- Instrução da tarefa 1
No texto sobre o governador afastado do Tocantins, em que data a Polícia Federal realizou a Operação Nêmesis?
- Instrução da tarefa 2
Transcreva, por favor, uma parte do texto sobre o governador afastado do Tocantins: comece nas palavras que contêm "Desde que assumiu" e pare depois de "de seu futuro.".

O governador afastado do Tocantins, Wanderlei Barbosa (Republicanos), aguarda com paciência a análise de um Habeas Corpus no Supremo Tribunal Federal (STF) que pode reverter seu afastamento do cargo. Ele foi destituído pelo Superior Tribunal de Justiça (STJ) no último 3 de setembro, acusado de envolvimento em um esquema de corrupção que desviou R$ 73 milhões da compra de cestas básicas durante a pandemia, na Operação Fames-19.
O processo, que já está há um mês sob a relatoria do ministro Nunes Marques, aguarda uma decisão que permita ou não o retorno de Barbosa ao governo. A espera pela análise do STF se estende desde 20 de outubro.
Enquanto o tempo passa no tribunal, as investigações contra o governador avançam. Em uma nova operação da Polícia Federal, batizada de Nêmesis e realizada em 12 de novembro, ele foi novamente alvo. Desta vez, as apurações buscam evidenciar supostas tentativas de interferência nas investigações da própria Operação Fames-19.
A PF chegou a relatar indícios de que Barbosa e a primeira-dama podem ter recebido uma alerta sobre a operação de setembro. Na ocasião, a casa do casal foi encontrada com luzes acesas, comida sobre a mesa, um cofre aberto e vazio e um celular que havia sido resetado, levantando a suspeita de obstrução da Justiça.
O habeas corpus chegou às mãos do ministro Nunes Marques após passar por outros dois ministros. Tanto Edson Fachin quanto Luís Roberto Barroso, que posteriormente se aposentou, analisaram o caso de forma mais rápida, decidindo em seis e dez dias, respectivamente. Barroso foi quem negou o pedido de retorno ao cargo.
Desde que assumiu a relatoria, no entanto, Nunes Marques ainda não se manifestou sobre um recurso da defesa protocolado em 13 de outubro, que põe a análise do caso nas mãos da 2ª Turma do STF. Enquanto isso, o governador afastado permanece em uma espera paciente pela definição de seu futuro.
Em conversa com lideranças políticas nos bastidores, o Gazeta Carajás apurou que a situação do governador é difícil e que dificilmente ele conseguirá retornar ao cargo.

- Dados disponíveis
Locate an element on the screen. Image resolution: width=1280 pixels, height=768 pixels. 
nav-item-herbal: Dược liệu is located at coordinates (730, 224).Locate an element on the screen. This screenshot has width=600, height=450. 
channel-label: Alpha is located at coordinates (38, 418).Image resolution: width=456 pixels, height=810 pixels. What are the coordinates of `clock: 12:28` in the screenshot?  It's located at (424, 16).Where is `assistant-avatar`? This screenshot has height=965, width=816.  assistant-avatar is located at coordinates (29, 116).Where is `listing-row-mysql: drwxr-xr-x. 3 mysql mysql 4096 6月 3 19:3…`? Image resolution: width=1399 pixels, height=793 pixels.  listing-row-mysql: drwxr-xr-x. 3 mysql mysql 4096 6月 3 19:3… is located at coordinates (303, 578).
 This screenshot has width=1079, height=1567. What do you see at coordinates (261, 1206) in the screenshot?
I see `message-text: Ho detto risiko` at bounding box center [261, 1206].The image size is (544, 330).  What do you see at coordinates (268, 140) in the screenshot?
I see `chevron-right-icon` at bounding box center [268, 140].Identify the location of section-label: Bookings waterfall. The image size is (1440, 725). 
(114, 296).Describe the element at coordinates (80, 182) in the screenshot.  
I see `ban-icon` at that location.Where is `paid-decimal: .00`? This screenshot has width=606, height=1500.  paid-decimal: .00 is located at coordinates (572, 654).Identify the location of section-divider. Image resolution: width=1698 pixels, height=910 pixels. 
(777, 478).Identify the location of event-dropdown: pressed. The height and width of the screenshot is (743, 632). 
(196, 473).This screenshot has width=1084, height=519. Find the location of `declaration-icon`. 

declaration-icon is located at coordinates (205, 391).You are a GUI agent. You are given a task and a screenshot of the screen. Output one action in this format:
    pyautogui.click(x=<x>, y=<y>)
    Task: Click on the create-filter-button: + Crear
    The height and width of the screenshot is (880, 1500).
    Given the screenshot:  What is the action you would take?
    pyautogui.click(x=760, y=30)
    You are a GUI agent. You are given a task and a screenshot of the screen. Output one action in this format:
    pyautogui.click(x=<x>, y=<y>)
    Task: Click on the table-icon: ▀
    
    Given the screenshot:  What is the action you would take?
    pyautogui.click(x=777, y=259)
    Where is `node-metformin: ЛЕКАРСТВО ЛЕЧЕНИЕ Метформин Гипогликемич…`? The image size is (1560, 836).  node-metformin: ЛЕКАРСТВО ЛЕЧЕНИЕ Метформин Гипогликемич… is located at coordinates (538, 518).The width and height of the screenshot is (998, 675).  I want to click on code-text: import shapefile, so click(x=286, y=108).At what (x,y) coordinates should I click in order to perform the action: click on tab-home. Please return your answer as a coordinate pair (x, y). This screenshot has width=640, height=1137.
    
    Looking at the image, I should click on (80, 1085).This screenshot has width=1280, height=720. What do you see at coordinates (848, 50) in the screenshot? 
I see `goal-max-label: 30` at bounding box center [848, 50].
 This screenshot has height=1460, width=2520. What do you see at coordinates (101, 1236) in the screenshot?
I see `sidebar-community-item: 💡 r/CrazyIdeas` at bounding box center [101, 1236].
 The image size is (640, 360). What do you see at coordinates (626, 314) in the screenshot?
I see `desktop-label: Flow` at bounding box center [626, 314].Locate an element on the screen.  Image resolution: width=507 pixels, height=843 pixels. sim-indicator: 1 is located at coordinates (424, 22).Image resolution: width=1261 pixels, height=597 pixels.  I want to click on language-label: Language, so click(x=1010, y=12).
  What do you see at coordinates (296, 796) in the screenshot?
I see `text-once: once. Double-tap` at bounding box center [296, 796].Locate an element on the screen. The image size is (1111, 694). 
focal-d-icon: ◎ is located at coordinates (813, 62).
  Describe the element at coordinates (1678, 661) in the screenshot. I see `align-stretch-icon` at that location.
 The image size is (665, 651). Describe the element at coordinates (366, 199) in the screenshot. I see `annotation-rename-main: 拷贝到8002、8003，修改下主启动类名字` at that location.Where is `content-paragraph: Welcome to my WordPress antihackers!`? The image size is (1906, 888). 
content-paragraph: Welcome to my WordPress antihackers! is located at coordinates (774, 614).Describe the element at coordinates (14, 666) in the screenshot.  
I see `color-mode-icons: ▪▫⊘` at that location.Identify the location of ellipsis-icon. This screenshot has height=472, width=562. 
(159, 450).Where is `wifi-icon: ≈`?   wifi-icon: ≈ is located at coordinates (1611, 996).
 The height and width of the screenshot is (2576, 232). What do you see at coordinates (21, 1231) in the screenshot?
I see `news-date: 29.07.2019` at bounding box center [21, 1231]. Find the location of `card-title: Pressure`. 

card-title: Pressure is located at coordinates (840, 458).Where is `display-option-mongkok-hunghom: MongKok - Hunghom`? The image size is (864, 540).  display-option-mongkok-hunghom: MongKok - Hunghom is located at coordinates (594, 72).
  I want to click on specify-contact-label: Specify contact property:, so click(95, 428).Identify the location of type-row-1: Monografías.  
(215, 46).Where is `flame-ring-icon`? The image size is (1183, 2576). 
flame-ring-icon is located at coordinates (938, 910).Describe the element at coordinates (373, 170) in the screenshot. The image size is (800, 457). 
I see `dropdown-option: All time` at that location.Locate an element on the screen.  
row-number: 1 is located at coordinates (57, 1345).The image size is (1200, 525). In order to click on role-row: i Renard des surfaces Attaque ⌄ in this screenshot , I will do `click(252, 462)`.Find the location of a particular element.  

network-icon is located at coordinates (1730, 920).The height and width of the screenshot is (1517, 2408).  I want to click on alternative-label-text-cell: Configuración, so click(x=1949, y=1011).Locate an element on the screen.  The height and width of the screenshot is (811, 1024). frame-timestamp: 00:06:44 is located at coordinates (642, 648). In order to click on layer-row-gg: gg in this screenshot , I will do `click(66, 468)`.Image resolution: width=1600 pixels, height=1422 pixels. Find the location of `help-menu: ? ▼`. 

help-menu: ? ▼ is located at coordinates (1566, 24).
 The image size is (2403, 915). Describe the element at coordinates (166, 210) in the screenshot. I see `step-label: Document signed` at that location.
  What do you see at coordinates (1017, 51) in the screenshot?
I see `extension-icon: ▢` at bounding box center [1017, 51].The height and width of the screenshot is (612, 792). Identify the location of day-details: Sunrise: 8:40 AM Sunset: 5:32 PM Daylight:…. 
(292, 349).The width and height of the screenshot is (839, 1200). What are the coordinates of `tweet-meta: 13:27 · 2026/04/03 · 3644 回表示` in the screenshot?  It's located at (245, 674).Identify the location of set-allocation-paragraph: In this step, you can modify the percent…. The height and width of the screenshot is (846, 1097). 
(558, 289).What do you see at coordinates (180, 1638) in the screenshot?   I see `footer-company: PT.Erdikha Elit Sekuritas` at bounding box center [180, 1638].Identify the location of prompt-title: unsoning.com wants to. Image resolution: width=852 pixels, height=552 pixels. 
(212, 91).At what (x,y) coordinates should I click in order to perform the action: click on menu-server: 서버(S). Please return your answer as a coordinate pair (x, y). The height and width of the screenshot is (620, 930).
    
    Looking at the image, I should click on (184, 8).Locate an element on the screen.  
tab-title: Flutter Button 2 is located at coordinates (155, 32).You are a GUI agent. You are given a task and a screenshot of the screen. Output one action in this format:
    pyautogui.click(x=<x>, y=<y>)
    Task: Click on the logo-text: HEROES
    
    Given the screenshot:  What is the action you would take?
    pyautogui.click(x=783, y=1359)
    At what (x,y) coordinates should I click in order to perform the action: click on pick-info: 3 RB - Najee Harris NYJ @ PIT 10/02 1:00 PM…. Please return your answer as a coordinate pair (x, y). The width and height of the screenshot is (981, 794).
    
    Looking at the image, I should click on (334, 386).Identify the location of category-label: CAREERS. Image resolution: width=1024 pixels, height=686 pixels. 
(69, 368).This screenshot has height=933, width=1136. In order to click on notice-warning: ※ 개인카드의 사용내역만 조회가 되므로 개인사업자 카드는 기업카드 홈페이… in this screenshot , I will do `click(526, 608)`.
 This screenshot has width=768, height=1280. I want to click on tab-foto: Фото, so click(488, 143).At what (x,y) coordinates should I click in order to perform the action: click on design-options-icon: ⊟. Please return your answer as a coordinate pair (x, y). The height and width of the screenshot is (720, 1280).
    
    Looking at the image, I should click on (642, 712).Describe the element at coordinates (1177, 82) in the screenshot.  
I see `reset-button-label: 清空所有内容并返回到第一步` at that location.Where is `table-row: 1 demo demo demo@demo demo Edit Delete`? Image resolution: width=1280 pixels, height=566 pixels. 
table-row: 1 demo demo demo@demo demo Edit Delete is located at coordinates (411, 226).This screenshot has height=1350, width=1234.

- Resultado do exercício 1
Em 12 de novembro.

- Resultado do exercício 2
Desde que assumiu a relatoria, no entanto, Nunes Marques ainda não se manifestou sobre um recurso da defesa protocolado em 13 de outubro, que põe a análise do caso nas mãos da 2ª Turma do STF. Enquanto isso, o governador afastado permanece em uma espera paciente pela definição de seu futuro.